В день казни Стеньки, ночью, пришли и к Морозовой, пришли по ее душу по велению царя; власть теряла под собой почву; люди из боярских и купеческих семей, из мужичьих изб и из монастырских келий добровольно и с радостью шли умирать. Смерти во спасение жаждали женщины!

— Сподоби мя таковых же мучений!

…Вместо ножных желез сестер приковали за шеи к стульям-колодкам. Это была самая позорящая заковка — собачья. Морозова радовалась этой заковке и с благоговением поцеловала холодное железное огорлие цепи, когда стрелец Онисимко, трепеща, надевал ошейник, а ножные кандалы, сняв с ее махоньких «робячьих ножек», положил к себе за пазуху, чтобы потом повесить под образа и молиться на них. Непокорных сестер решили позорно, «с великим бесчестием» прокатить по Москве. Впереди колесницы-дровней провезли богатую карету Морозовой, в которой она езжала ко двору прежде, в сопровождении двухсот слуг, в карету, запряженную двенадцатью аргамаками в золоченой сбруе, с верховыми на каждой, посадили ее сына Иванушку: «Мамочка, мамочка, за что они тебя так?» А потом пытки.

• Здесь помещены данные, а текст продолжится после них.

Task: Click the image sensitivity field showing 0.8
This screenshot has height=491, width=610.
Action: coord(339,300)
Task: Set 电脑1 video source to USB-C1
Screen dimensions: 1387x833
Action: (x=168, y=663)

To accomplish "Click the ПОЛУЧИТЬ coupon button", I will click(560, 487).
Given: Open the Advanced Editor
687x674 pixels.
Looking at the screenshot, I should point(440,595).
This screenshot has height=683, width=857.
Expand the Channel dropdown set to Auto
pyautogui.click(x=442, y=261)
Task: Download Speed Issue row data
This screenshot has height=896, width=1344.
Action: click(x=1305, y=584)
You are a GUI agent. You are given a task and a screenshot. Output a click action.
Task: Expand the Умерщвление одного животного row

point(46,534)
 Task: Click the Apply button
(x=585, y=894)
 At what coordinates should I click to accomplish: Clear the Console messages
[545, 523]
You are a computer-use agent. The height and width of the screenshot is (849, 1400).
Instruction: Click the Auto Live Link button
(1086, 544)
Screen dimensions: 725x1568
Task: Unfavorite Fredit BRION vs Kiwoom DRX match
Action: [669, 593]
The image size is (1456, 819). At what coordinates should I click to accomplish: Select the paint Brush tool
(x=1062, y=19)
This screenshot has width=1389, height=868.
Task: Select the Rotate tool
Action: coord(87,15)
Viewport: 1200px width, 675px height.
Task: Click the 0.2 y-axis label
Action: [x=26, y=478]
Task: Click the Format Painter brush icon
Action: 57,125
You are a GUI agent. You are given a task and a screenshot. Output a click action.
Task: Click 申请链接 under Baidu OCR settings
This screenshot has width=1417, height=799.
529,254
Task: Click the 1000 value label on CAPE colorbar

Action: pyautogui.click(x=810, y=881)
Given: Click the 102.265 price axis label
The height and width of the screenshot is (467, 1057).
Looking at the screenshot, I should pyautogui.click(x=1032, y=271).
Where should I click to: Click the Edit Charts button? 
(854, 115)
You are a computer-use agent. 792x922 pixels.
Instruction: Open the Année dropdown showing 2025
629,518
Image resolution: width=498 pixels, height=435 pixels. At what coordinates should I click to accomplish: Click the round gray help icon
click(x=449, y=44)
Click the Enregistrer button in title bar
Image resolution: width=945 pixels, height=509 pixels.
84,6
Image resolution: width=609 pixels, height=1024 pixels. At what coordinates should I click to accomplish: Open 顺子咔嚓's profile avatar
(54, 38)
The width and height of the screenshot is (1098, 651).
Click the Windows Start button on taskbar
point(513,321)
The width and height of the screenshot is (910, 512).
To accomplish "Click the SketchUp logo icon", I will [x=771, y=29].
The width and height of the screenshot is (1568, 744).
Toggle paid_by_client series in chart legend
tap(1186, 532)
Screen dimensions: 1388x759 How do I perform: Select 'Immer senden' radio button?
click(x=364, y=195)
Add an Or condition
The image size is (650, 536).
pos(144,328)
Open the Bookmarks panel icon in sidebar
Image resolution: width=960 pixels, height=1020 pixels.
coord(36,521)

…На Урусовой разорвали ворот сорочки и обнажили, как и Акинфею, до пояса. Она вся дрожала от стыда, но ничего не говорила. Урусову подняли на дыбу.

— Потерпи, Дуняша, потерпи, милая, — говорила Морозова.

— Тряхай хомут! — скомандовал Воротынский. И у Урусовой выскочили руки из суставов.

Два палача подступили к Морозовой. Она кротко взглянула им в лицо и перекрестила обоих:

— Делайте доброе дело, делайте, миленькие. Палачи растерянно глядели на нее и не трогались.

— Делайте же доброе дело, миленькие, — повторила Морозова.

— Доброе… эх! Какое слово ты сказала? Доброе?

— Ну! — прорычал Воротынский.

— Воля твоя, боярин, вели голову рубить нам! Не можем!

— Вот я вас! — задыхался весь багровый Воротынский. — Вяжите ее! — крикнул он стрельцам.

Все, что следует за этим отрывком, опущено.